The good enough host - pragmatic tools for idealistic practices

Hosting, facilitating and organizing in collective structures can come with a lot of baggage. To work within self-organized frameworks, outside established institutions, without a static (economic) infrastructure, might offer the freedom to do things differently, but can also inadvertently (re)generate precarious conditions in which participants are overworked, take up several roles simultaneously, and are left without the capacity to fully embody their ethics.

As a collective, we repeatedly find ourselves navigating questions such as: What is the ethical dimension of hosting in collective knowledge production? What are the power relations we need to consider as hosts, how can they be reflected or even deconstructed/unlearned? How to navigate the responsibilities and affective investments of the host within the limitations of precarious working conditions?
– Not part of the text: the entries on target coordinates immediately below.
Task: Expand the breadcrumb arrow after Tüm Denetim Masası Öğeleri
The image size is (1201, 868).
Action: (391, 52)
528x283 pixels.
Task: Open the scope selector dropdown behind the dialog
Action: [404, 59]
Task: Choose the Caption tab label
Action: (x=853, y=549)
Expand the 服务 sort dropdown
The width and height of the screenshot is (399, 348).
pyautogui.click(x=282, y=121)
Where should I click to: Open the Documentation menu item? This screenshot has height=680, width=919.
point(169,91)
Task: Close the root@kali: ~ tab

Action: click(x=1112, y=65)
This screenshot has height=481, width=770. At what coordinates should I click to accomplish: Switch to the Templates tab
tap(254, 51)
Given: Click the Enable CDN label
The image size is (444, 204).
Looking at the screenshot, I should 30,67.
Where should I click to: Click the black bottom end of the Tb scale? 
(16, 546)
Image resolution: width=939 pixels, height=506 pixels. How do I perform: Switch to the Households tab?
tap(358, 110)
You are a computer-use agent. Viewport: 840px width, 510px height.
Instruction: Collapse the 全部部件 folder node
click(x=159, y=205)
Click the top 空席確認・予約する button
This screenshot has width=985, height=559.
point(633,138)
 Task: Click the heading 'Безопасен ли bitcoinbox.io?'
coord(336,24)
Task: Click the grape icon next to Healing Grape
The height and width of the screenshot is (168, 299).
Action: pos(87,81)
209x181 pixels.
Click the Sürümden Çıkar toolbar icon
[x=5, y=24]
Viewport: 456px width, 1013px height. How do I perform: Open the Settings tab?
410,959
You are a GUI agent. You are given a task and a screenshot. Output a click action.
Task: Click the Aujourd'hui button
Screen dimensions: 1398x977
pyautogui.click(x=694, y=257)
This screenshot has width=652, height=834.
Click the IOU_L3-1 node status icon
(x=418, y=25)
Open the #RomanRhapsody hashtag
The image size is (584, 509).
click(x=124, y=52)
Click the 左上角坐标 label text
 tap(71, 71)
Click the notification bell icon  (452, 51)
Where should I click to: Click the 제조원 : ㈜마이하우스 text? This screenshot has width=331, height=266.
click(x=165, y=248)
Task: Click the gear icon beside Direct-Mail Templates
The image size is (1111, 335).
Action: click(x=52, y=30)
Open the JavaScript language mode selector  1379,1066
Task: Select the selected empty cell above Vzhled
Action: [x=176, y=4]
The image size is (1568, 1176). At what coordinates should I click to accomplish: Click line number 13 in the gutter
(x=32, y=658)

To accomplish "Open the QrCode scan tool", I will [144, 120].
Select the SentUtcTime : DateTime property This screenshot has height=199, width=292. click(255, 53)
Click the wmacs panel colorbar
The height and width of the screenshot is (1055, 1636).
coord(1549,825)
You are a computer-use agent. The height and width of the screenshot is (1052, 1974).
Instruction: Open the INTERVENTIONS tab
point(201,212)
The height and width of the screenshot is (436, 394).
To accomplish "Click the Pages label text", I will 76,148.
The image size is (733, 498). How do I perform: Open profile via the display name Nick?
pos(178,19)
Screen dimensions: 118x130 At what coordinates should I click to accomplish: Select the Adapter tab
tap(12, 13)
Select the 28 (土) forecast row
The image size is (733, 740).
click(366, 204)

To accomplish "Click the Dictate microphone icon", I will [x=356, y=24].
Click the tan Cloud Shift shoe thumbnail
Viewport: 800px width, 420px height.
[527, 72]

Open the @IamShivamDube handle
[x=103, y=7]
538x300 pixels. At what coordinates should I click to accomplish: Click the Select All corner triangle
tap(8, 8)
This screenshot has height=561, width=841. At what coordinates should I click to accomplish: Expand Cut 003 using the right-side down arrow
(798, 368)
With our research, we aim to dive deeper into characteristics, contradictions and possibilities of hosting in the specific frame of (often precarious) self-organized structures in order to develop strategies and tools to navigate responsible and sustainable hosting practices. While current discourses around rethinking hospitality in art institutions, that inform concepts of the museum, the curator as good hosts, reveal similarities to the relational template of parental care (Fraser 2016), we want to propose the good enough host (Winnicott 1956) as a potential strategy for non-institutional facilitation. Rather than situating our idea of hosting in the good/bad binary, the good enough offers us a way to engage with ambivalences and difficulties inherent to the role of the host. Based on this proposition our first research stage aims to create a common pool of knowledge and references through conversations, exchange of experiences and close readings, in which we engage with texts regarding hosting and collective organizing (e.g. A. Fraser, A. Martinis Roe, D.W. Winnicott, Jo Freeman). For our second research stage, we would like to invite guests working in fields of accessibility, cultural labor unionizing and collective research facilitation to deepen our research on practical steps and strategies. Based on their input, we want to collectively develop tools, such as protocols or guides for navigating capabilities, responsibilities and boundaries of the host. A possible outcome for those tools is the development of a publication (available in print and online), to be shared and used with other facilitators, organizers and hosts. As an optional way to bring those tools into action, we imagine a speculative format, in which we ask what if (what would be an ideal scenario for hosting and facilitating and for whom? How would we host if the socio-economic, political structures surrounding us were different?).